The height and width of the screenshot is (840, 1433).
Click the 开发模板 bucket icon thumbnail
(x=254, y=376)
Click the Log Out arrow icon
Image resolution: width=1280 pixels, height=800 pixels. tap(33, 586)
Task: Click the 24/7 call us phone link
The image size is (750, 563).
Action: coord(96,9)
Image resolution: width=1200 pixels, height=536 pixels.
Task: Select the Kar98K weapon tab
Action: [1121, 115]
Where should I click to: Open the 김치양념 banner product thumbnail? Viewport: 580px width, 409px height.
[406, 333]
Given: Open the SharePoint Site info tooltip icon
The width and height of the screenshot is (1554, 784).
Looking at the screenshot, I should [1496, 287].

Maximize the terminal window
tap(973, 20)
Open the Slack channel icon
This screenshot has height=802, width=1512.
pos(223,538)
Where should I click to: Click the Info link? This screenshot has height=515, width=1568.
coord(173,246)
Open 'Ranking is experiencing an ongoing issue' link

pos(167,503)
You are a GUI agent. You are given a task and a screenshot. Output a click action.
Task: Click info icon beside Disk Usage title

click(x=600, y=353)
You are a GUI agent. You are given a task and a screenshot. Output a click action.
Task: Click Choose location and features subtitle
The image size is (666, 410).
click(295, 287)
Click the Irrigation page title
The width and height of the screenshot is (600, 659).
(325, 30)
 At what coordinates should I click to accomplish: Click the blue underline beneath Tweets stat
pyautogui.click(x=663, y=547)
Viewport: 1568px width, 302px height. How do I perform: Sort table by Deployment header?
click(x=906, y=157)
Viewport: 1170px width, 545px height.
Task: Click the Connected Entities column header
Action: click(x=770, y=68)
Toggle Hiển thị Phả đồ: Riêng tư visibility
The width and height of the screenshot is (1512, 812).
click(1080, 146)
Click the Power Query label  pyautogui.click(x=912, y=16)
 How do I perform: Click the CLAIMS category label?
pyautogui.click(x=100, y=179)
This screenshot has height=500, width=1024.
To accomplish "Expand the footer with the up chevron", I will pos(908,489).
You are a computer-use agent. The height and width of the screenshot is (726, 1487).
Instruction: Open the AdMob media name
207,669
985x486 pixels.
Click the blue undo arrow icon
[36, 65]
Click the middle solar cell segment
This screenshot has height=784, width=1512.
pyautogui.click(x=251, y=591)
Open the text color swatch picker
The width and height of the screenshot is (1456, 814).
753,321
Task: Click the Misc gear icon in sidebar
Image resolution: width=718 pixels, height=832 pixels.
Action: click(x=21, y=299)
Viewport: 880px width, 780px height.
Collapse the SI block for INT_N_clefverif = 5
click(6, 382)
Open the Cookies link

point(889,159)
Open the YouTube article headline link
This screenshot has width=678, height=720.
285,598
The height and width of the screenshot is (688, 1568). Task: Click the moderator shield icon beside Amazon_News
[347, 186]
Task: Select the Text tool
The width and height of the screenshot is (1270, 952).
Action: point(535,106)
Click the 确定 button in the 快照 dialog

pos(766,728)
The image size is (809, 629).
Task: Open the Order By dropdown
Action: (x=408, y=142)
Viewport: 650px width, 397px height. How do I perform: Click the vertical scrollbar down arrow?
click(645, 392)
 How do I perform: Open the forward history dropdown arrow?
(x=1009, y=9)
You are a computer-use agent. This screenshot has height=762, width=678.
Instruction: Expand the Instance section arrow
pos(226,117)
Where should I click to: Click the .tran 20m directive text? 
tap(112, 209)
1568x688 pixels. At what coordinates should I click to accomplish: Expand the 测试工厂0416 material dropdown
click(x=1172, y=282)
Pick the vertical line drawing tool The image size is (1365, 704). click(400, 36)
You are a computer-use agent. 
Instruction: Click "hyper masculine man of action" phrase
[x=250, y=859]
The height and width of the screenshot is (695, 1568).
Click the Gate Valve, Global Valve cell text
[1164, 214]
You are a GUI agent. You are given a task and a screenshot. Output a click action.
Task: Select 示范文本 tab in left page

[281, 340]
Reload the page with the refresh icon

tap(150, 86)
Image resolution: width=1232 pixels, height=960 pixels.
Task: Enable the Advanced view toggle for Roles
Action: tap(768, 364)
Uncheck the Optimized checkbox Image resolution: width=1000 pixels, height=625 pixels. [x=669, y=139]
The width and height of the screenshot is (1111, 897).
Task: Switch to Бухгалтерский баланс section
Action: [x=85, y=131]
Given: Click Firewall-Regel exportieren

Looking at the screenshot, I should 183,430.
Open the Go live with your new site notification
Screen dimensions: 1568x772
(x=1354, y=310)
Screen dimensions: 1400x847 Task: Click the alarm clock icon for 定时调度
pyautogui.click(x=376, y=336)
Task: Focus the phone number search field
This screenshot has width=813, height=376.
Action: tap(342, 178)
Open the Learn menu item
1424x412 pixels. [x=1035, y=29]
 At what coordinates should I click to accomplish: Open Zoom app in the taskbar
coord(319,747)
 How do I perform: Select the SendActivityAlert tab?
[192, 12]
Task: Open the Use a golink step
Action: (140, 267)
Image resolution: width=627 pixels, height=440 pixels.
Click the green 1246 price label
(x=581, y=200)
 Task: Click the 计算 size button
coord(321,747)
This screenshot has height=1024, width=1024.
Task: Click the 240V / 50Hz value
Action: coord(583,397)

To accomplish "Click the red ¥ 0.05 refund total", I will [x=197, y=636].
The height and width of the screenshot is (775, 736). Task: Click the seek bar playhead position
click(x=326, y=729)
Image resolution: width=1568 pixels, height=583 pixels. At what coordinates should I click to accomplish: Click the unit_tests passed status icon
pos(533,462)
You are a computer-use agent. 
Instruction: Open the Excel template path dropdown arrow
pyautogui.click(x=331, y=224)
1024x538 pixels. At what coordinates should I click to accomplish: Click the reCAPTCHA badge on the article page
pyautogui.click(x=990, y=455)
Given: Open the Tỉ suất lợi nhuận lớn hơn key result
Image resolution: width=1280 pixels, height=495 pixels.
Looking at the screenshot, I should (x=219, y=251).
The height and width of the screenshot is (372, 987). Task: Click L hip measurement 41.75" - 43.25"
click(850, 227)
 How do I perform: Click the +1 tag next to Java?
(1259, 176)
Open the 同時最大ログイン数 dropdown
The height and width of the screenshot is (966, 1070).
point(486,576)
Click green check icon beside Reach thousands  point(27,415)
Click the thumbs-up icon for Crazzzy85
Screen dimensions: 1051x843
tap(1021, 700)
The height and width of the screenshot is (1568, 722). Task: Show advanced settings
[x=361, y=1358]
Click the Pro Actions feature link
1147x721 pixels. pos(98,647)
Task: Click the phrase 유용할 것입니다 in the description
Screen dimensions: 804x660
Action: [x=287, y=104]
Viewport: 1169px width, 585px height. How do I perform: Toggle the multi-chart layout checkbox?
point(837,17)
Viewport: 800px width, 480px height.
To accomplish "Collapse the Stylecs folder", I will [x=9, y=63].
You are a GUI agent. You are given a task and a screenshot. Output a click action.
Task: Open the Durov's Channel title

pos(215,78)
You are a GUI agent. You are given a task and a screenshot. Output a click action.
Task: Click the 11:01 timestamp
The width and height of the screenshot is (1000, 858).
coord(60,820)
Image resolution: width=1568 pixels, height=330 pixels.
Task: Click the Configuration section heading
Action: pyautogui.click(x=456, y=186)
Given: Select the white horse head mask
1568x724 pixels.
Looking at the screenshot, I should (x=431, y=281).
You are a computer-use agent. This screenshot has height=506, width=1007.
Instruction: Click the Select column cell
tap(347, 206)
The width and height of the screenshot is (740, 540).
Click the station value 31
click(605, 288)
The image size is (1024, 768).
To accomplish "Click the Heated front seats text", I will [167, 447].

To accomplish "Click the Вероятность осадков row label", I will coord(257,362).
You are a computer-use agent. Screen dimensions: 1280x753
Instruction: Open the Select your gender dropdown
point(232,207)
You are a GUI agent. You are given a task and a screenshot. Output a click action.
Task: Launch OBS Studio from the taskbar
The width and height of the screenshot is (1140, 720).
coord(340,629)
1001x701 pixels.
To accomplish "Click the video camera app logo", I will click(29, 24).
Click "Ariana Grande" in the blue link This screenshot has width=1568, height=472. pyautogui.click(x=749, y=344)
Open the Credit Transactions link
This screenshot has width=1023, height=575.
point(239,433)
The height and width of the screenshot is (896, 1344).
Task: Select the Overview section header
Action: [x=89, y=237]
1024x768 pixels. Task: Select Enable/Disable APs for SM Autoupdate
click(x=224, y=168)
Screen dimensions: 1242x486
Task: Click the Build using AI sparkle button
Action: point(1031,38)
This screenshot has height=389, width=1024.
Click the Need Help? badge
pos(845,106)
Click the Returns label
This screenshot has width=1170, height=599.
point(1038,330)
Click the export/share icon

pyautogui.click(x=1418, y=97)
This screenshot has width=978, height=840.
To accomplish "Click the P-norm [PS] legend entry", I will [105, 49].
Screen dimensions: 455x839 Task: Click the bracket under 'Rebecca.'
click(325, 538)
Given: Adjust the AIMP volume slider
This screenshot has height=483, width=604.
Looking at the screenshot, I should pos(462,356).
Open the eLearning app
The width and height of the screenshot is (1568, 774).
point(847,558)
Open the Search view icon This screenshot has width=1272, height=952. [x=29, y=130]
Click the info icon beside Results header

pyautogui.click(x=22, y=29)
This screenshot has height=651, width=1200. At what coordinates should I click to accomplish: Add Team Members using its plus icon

____________

Your goal → Within the material above, find the lines that contain the word "will"; copy them.

Exercise solution →
To accomplish "Expand the footer with the up chevron", I will pos(908,489).
To accomplish "Click the red ¥ 0.05 refund total", I will [x=197, y=636].
To accomplish "Collapse the Stylecs folder", I will [x=9, y=63].
To accomplish "Click the Heated front seats text", I will [167, 447].
To accomplish "Click the Вероятность осадков row label", I will coord(257,362).
To accomplish "Click the video camera app logo", I will click(29, 24).
To accomplish "Click the P-norm [PS] legend entry", I will [105, 49].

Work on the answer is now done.